*** Opening LISTED RECORDS ***

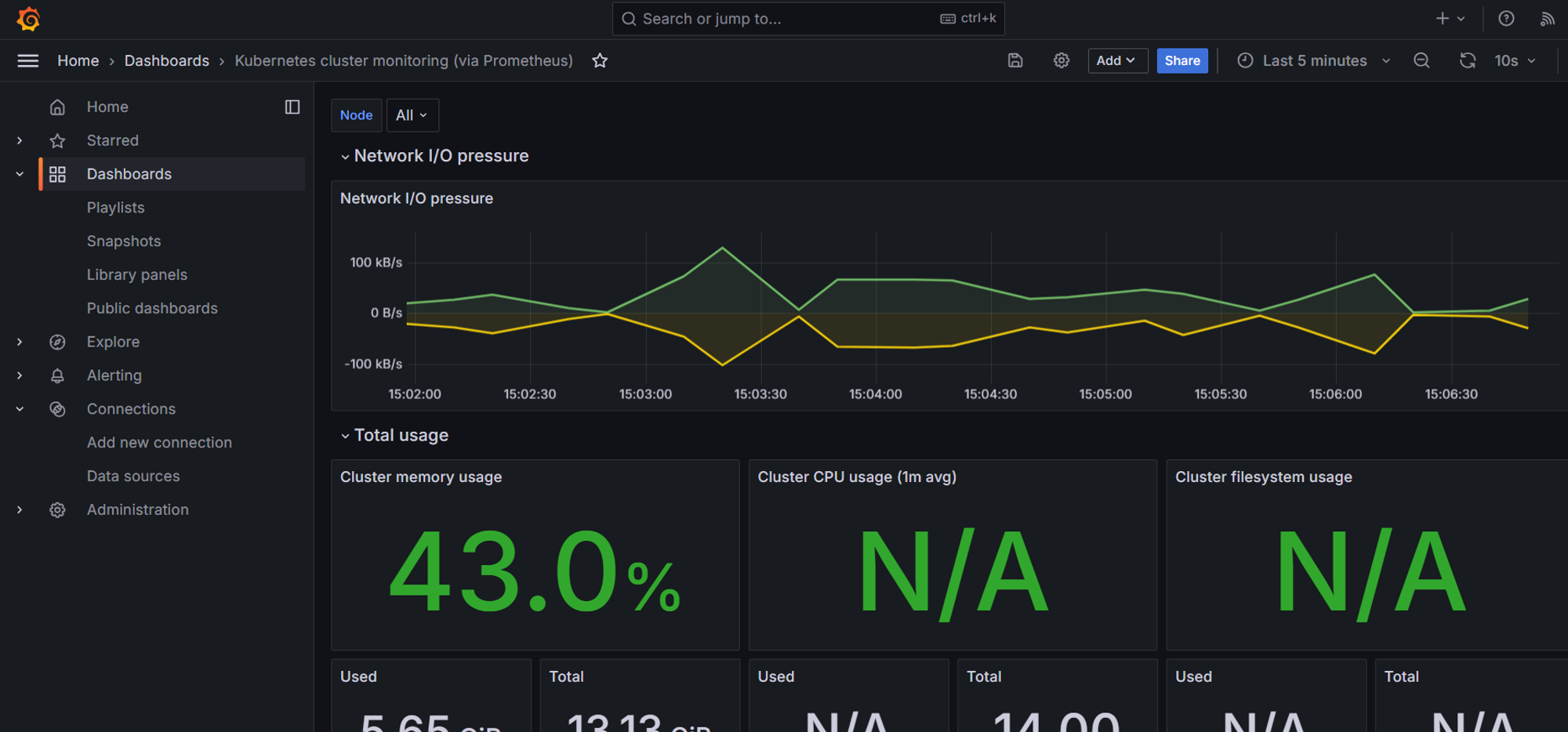
Task: Collapse the navigation pane with dock icon
Action: pos(292,107)
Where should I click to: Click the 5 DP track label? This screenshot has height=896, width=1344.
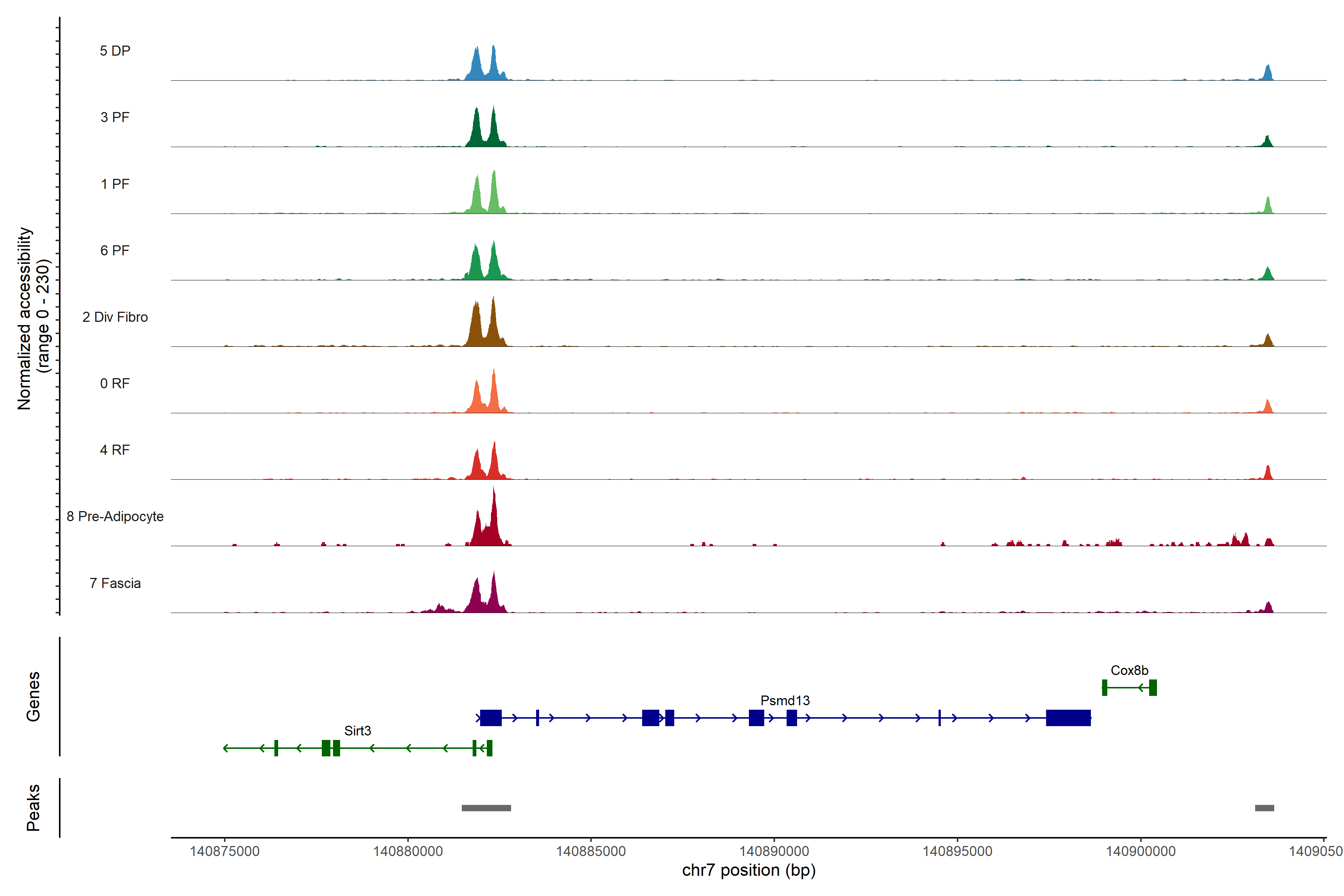tap(115, 51)
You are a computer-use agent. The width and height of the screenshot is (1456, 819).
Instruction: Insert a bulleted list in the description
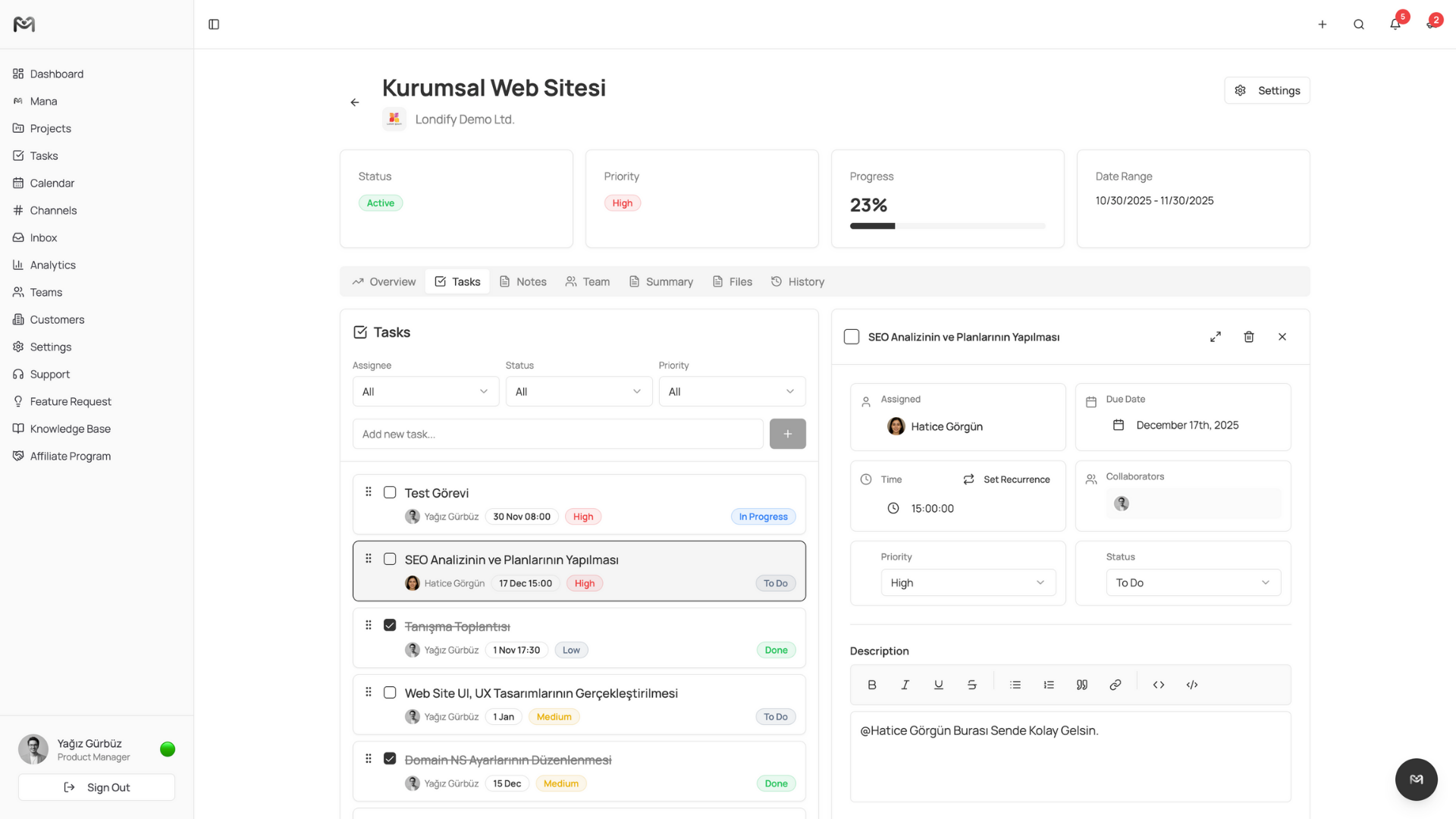1015,684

*** Closing LISTED RECORDS ***

§ INSTRUCTIONS TO FOLLOW
From the line that contains "Where should I" down to the last line of the entries above, copy every line exactly and leave out the pictures.

§ EXERCISE SOLUTION
Where should I click to: Click the 5 DP track label? This screenshot has height=896, width=1344.
tap(115, 51)
You are a computer-use agent. The width and height of the screenshot is (1456, 819).
Instruction: Insert a bulleted list in the description
1015,684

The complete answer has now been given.